The material is presented very clearly. It touches on all aspects of refactoring form databases and published API's to single classes and methods. It emphasizes the importance of testing in refactoring and the use of emerging technologies (IDE's, plugin, and third party tools) to achieve this refactoring. It also concentrates on problems in applications which they refer to as smells. They identify the most common types of smells, how to locate them and refactor them in existing code and how to prevent them in future developments.
It provides a review of popular design principles and how to successfully refactor applications according to those principles. The examples are practical enough to understand but simple enough to follow without putting the book down. The book also reviews some of the most popular refactoring tools in the market PMD, JDepend, ClassCycle, Eclipse Metrics Plugin, RefactorIT, Dr. Freud, and SA4J.
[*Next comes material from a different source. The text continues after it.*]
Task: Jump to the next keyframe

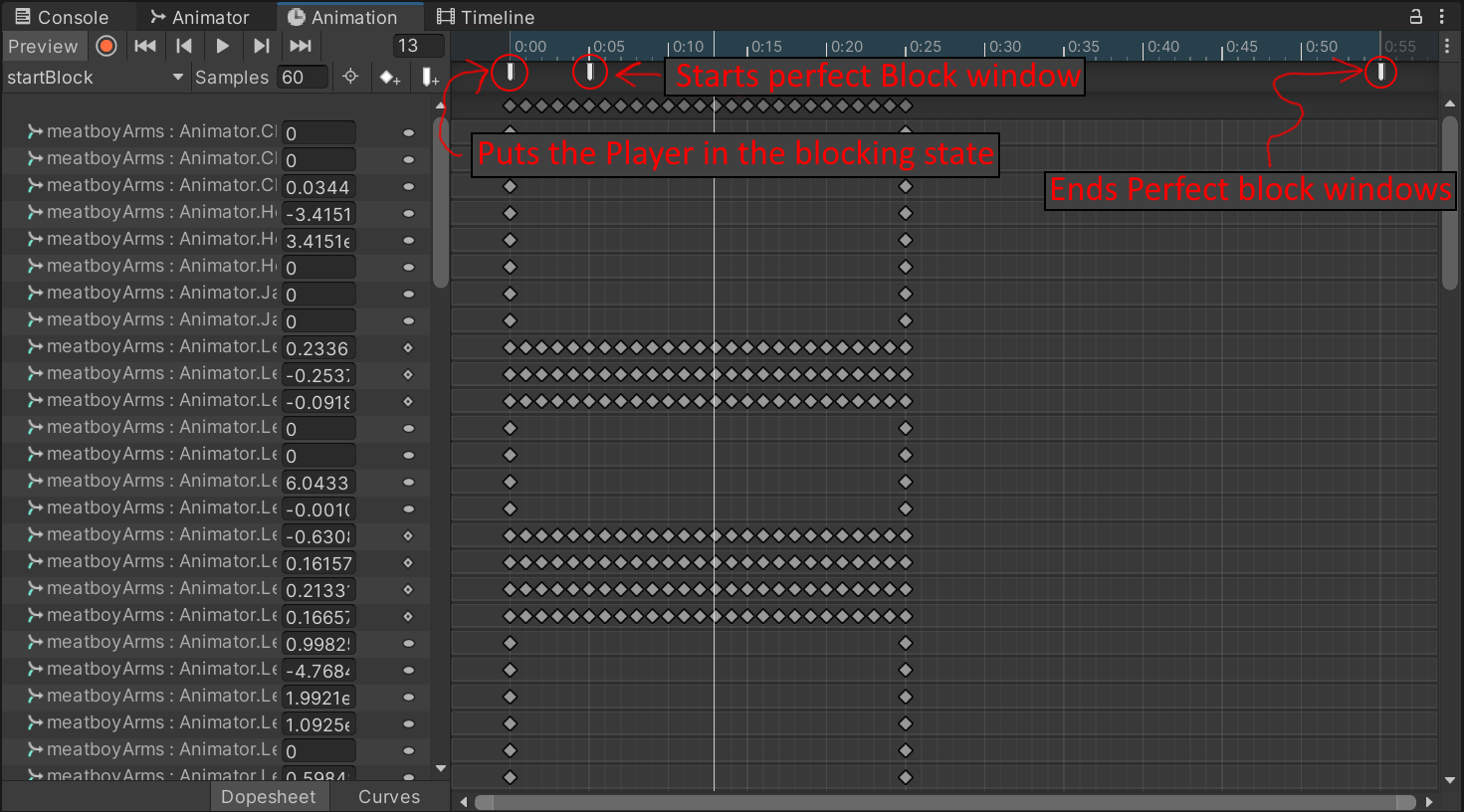Action: click(x=261, y=46)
Each chapter is organized differently. When covering the best practices for a large refactoring the author presents with a set of the most common problems and solutions. When covering how to refactor databases the author presents a very methodical approach. The constant throughout the reading is that every chapter presents a topic, provides experiences and recommendations as well as further reading that is available on any covered material.
I would definitely recommend that every java developer read this book sooner rather than later. It will provide you with a different perspective to guide you as you build your applications. After all, knowing what not to do is often as important as knowing what to do.